I’ve been using this pattern from the guide, and its been working really well. However, how do i get information back from making these calls?
So for example, if i make a call to a method, as:
const foo = {}; // Some complex object
<someMethod>.call(foo, (err, res) => {
if(err) {
// some stuff on error handling...
} else {
// success
}
});
What is res above?
Lets day the method was an <someCollection>.insert(). How would i get back the _id of the object that just got inserted? So a new foo record got created in Mongo, now I need it’s id. How do I do this?
Also, if anyone can suggest a good pattern for implementing the call back nicely (with Error handling) it would be most appreciated. I read the bit on Error Handling in the guide, and am not sure the use cases where you would use Meteor.Error over a normal JS Error (i.e. why one or the other?)
res is whatever you returned from the method (the result).
Meteor.methods({
doInsert() {
return MyCollection.insert(someObject);
}
});
If you check [the insert docs](http://docs.meteor.com/api/collections.html#Mongo-Collection-insert) you will see that the `_id` is returned, so the above code returns that back to the client.

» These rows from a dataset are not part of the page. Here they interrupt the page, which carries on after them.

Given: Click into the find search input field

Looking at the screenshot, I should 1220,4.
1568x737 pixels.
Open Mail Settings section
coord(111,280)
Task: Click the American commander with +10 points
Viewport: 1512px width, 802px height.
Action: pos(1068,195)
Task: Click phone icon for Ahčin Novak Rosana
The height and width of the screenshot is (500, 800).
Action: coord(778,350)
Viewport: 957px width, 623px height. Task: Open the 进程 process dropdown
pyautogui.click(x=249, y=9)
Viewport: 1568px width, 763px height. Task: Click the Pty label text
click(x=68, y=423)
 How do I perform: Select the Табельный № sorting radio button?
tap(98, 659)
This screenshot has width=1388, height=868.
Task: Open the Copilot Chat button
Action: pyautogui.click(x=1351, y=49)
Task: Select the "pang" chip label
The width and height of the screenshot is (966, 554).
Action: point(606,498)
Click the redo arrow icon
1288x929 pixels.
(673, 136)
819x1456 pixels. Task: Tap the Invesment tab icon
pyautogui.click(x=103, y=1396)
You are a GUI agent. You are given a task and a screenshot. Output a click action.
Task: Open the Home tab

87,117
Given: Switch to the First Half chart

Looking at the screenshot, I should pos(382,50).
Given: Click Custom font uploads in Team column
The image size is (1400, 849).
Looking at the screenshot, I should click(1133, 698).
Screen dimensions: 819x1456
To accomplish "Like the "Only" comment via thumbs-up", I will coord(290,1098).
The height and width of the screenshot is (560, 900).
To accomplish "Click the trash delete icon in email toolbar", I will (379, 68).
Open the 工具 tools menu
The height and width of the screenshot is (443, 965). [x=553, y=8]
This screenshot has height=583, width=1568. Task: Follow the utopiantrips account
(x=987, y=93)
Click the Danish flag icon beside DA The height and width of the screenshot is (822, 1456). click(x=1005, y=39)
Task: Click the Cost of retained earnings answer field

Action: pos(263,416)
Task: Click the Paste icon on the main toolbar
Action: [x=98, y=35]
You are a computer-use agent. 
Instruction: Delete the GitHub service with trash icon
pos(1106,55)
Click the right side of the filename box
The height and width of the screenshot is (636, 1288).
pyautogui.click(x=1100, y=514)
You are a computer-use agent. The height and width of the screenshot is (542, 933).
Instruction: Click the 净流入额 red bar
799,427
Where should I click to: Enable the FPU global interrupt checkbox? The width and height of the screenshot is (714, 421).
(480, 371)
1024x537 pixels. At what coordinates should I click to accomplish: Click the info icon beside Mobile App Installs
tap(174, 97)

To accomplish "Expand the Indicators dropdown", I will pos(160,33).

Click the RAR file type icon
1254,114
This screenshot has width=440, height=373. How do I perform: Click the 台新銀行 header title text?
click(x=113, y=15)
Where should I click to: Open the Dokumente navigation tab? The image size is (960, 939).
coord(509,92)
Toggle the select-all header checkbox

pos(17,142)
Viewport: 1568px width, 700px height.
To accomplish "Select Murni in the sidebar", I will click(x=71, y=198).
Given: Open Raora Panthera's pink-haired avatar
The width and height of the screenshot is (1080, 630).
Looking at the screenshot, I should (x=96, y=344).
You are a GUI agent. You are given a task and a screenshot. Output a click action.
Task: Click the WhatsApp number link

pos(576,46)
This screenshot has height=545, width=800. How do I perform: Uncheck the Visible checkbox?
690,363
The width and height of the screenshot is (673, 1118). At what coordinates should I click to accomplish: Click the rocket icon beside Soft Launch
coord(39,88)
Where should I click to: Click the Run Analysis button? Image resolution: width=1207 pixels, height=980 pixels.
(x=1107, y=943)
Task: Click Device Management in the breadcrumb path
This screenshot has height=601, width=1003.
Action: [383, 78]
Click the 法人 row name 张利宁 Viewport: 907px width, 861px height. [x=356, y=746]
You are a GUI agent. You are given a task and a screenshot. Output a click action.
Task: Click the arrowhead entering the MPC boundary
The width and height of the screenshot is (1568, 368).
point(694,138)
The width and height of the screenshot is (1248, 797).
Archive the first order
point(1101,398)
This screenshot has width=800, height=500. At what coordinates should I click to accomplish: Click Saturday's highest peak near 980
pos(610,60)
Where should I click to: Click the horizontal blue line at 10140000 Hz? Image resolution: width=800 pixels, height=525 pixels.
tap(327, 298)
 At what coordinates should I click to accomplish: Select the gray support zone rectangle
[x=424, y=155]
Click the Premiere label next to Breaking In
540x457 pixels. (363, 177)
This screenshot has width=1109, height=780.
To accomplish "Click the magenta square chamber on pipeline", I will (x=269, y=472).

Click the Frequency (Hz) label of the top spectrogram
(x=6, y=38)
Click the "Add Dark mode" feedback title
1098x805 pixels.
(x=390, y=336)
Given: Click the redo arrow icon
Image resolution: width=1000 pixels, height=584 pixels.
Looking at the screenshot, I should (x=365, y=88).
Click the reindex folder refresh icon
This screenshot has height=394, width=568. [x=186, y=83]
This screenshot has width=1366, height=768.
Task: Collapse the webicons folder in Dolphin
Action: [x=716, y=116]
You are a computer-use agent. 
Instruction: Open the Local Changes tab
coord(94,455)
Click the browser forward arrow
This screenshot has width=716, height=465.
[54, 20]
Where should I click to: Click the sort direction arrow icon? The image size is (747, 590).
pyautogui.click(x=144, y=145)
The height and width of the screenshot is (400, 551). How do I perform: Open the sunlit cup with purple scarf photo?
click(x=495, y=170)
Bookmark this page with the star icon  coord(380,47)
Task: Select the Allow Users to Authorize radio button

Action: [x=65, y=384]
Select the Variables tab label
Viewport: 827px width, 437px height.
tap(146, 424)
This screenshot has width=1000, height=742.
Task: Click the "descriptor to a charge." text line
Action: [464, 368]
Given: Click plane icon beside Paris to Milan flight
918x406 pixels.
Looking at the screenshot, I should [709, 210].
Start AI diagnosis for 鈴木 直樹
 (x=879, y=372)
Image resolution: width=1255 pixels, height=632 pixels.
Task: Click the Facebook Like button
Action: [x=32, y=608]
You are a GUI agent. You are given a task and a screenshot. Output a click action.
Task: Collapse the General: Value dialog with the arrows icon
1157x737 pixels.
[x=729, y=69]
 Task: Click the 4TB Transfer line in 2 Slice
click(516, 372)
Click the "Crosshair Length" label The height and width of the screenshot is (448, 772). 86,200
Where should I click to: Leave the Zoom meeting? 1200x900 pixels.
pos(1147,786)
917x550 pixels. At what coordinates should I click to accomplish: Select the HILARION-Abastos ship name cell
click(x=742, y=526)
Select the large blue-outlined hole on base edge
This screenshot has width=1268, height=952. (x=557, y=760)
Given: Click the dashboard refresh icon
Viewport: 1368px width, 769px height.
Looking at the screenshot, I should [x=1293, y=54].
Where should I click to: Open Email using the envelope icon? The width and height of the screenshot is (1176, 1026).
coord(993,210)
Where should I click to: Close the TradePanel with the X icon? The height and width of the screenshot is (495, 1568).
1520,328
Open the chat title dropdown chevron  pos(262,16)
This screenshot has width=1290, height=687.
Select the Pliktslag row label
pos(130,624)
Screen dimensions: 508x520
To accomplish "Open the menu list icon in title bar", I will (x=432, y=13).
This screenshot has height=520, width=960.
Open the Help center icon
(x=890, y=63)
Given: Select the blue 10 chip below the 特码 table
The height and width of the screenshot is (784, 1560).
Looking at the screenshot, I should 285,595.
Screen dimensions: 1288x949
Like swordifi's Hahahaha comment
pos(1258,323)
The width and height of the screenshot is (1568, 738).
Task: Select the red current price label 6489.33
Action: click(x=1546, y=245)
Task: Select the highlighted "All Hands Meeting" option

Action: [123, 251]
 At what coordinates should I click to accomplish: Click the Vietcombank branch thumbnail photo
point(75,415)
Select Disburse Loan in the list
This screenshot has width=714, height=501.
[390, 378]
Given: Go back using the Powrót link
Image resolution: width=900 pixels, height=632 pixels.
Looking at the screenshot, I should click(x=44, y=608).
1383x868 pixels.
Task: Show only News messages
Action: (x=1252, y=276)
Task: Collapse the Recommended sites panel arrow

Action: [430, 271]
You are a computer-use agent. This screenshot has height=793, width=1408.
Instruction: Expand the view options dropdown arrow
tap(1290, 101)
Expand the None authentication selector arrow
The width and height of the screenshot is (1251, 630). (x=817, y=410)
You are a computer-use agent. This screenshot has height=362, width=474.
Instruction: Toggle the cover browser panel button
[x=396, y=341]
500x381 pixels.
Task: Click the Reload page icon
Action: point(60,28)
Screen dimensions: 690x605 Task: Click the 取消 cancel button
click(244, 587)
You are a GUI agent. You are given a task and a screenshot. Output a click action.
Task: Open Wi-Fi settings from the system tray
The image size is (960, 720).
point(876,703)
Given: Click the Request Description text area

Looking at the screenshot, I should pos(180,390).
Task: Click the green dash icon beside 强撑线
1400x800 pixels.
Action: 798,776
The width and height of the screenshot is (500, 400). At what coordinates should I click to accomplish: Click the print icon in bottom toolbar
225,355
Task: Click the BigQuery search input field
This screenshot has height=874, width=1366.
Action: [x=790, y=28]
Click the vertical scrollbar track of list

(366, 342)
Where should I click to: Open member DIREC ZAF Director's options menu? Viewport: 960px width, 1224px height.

> Insert a document in the collection. Returns its unique _id.
[quote="tathagatbanerjee, post:2, topic:28046"]
Also, if anyone can suggest a good pattern for implementing the call back nicely (with Error handling) it would be most appreciated. I read the bit on Error Handling in the guide, and am not sure the use cases where you would use Meteor.Error over a normal JS Error (i.e. why one or the other?)
[/quote]
There's a [good article from meteoruniversity here](https://meteoruniversity.org/handling-publication-errors/) which explains that very well (covers publications and methods).
Thanks so much Rob. Simply using return before the insert solved the problem nicely. Its hard to believe I did not realise this earlier.
I tried the below earlier, but because I was not returning anything originally, well no result would come back, so I could not work out what it was doing. Once added in the return, it worked exactly as expected.